### Your instructions:
Could you transcribe all of the data below word for word, leaving the pictures out of your copy?

(Pointing data for text and elements)
====================
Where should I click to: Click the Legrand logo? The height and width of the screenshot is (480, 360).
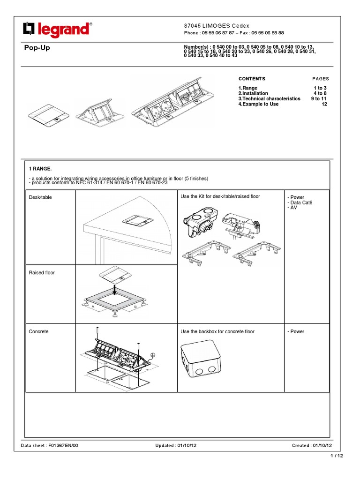pyautogui.click(x=57, y=29)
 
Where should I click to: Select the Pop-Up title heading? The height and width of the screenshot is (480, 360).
pyautogui.click(x=37, y=48)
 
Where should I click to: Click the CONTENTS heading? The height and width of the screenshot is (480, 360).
pyautogui.click(x=252, y=79)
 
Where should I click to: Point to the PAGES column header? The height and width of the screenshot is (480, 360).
pyautogui.click(x=321, y=79)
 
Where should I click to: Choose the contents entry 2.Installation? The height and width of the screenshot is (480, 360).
pyautogui.click(x=253, y=93)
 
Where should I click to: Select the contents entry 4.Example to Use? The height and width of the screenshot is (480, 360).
pyautogui.click(x=258, y=104)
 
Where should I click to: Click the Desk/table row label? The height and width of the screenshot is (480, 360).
pyautogui.click(x=40, y=197)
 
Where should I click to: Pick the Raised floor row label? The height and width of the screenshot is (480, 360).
pyautogui.click(x=42, y=272)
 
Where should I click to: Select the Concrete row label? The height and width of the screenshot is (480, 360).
pyautogui.click(x=38, y=331)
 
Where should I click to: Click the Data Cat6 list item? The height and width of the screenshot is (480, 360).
pyautogui.click(x=300, y=202)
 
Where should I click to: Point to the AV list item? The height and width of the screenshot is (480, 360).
pyautogui.click(x=294, y=208)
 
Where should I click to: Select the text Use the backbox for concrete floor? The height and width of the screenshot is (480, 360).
pyautogui.click(x=218, y=331)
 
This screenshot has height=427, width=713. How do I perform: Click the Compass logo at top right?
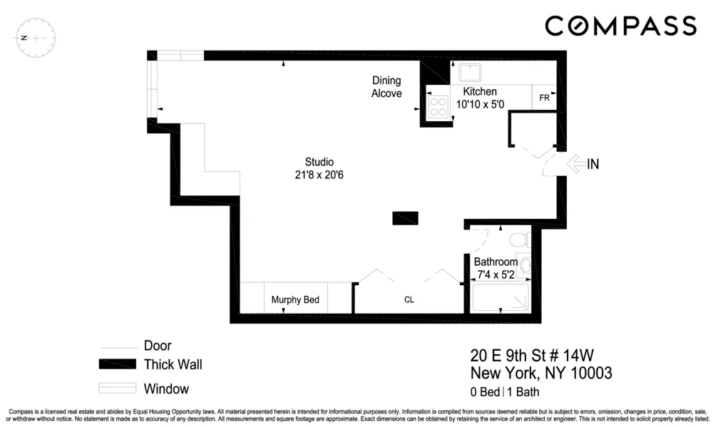coord(620,26)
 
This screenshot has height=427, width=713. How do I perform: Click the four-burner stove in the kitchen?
coord(436,106)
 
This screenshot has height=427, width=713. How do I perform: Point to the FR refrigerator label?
coord(543,98)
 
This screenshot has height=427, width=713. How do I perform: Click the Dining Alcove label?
coord(386,87)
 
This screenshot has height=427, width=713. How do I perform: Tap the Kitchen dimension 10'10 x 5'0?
coord(480,104)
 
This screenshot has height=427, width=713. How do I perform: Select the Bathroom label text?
coord(496,262)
====================
### Solution:
Where should I click to: Click the Legrand logo? The height and width of the screenshot is (480, 360).
pyautogui.click(x=57, y=29)
 
Where should I click to: Select the Pop-Up title heading? The height and width of the screenshot is (480, 360).
pyautogui.click(x=37, y=48)
 
Where should I click to: Click the CONTENTS heading? The height and width of the screenshot is (480, 360).
pyautogui.click(x=252, y=79)
 
Where should I click to: Point to the PAGES column header? The height and width of the screenshot is (480, 360).
pyautogui.click(x=321, y=79)
 
Where should I click to: Choose the contents entry 2.Installation? The height and width of the screenshot is (480, 360).
pyautogui.click(x=253, y=93)
 
Where should I click to: Select the contents entry 4.Example to Use? The height and width of the screenshot is (480, 360).
pyautogui.click(x=258, y=104)
 
Where should I click to: Click the Desk/table row label? The height and width of the screenshot is (480, 360).
pyautogui.click(x=40, y=197)
 
Where should I click to: Pick the Raised floor row label? The height and width of the screenshot is (480, 360).
pyautogui.click(x=42, y=272)
 
Where should I click to: Select the Concrete row label? The height and width of the screenshot is (480, 360).
pyautogui.click(x=38, y=331)
 
Where should I click to: Click the Data Cat6 list item? The height and width of the screenshot is (480, 360).
pyautogui.click(x=300, y=202)
 
Where should I click to: Point to the AV list item? The height and width of the screenshot is (480, 360).
pyautogui.click(x=294, y=208)
 
Where should I click to: Select the text Use the backbox for concrete floor? The height and width of the screenshot is (480, 360).
pyautogui.click(x=218, y=331)
 
This screenshot has height=427, width=713. How do I perform: Click the Compass logo at top right?
coord(620,26)
 
This screenshot has height=427, width=713. How do I perform: Click the four-burner stove in the kitchen?
coord(436,106)
 
This screenshot has height=427, width=713. How do I perform: Point to the FR refrigerator label?
coord(543,98)
 
This screenshot has height=427, width=713. How do I perform: Click the Dining Alcove label?
coord(386,87)
 
This screenshot has height=427, width=713. How do I perform: Tap the Kitchen dimension 10'10 x 5'0?
coord(480,104)
 
This screenshot has height=427, width=713. How do I perform: Select the Bathroom label text?
coord(496,262)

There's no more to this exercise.